亳州市医保局主动发力,多形式、多角度、全方位推进医保基金监管工作,切实维护医保基金安全,守好参保群众“看病钱”“救命钱”。1-7月,全市处理定点医药机构809家次、约谈469家次,移送司法机关1起,暂停医保结算16家,解除协议3家,追缴医保基金1045.45万元。
智能监管“有实效”。全市189家具有住院资质的定点医疗机构全部接入省智能监管系统,与我市智能系统双路并行,实现事前、事后规则互补,事中人脸识别和违规预警互补,发挥“1+1>2”效应。目前,省智能监管子系统筛查违规金额116.1万元,追回金额63.9万元,市智能监管系统推送疑点数据13.57万条,追回142.75万元。
联防联动“有力度”。建立医保、卫健、市场监管、公安等多部门基金监管联席工作机制,综合运用“日常+专项+网格化”多形式监管方式,实现基金监管“一盘棋”格局。1-7月,联合执法8次,移送违法线索89条。
执法曝光“有震慑”。精选涉及“隐瞒意外伤害、冒名住院、伪造劳动关系参保、倒卖医保药品”等方面的11件医保违法违规案例,制作《警示教育片》。同时,对医药机构存在的超标准收费等问题,联合纪检监察机关约谈9家(次),记录在案。
宣传覆盖“有声势”。以医保基金监管集中宣传月为契机,发放医保基金法律法规宣传折页和手册5万余份、悬挂宣传横幅或滚动字幕5068条,开展医保文艺节目巡演8次,300余人领取竞答奖品,2000余人在线填写《亳州市医保基金监管调查问卷》,9386位医保医师签订承诺书,进一步强化社会各界维护医保基金法治意识。

> **数据行摘录**
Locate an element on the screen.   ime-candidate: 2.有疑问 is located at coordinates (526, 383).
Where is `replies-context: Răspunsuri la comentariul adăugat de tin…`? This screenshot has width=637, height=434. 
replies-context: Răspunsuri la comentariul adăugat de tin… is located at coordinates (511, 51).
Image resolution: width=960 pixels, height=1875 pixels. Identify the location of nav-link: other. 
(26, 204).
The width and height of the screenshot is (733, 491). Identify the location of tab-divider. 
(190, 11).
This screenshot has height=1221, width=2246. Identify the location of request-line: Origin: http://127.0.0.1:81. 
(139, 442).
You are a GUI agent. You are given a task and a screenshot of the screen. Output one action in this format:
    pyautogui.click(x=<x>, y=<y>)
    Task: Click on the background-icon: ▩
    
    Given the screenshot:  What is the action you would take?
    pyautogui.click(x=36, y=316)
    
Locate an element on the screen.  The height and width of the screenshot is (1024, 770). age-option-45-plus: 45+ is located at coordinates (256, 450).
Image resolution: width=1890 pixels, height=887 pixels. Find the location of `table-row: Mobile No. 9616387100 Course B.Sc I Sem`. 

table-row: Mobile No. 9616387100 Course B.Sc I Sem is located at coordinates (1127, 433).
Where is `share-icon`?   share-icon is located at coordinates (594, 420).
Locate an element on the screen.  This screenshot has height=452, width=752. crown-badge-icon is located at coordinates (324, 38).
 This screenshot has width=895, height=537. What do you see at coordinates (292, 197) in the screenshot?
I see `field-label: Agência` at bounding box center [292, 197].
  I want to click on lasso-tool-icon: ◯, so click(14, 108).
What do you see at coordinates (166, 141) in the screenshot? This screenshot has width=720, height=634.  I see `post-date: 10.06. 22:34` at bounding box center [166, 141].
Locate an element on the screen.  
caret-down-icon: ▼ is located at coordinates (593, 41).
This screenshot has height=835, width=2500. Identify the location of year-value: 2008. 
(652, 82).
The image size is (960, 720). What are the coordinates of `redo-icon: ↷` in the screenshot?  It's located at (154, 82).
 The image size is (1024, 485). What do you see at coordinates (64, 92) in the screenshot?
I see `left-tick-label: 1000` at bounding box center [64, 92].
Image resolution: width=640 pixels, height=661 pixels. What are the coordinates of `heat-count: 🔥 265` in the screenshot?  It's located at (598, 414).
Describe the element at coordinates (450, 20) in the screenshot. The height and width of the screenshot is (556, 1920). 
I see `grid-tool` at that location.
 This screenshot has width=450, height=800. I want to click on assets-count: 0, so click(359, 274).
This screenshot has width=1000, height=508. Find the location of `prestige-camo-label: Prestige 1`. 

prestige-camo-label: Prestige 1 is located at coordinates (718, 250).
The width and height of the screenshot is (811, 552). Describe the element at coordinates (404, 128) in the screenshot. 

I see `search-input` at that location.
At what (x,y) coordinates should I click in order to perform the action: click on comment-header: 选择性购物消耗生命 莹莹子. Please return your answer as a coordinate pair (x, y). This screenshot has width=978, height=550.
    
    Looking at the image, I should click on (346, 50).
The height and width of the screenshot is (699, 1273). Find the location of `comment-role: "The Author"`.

> **材料问题**
**A)** 根据短文，全市共有多少家具有住院资质的定点医疗机构接入了省智能监管系统？
**B)** 判断以下说法是否与短文相符：(i) 1-7月全市追缴医保基金1045.45万元；(ii) 1-7月多部门联合执法12次；(iii) 9386位医保医师签订了承诺书。每项回答"是"或"否"，并引用短文中起决定作用的原文。
作答时用不到这些数据行。

> **参考答案**
**A)** 189家，全部接入。

**B)**
(i) 是："追缴医保基金1045.45万元"
(ii) 否："联合执法8次"
(iii) 是："9386位医保医师签订承诺书"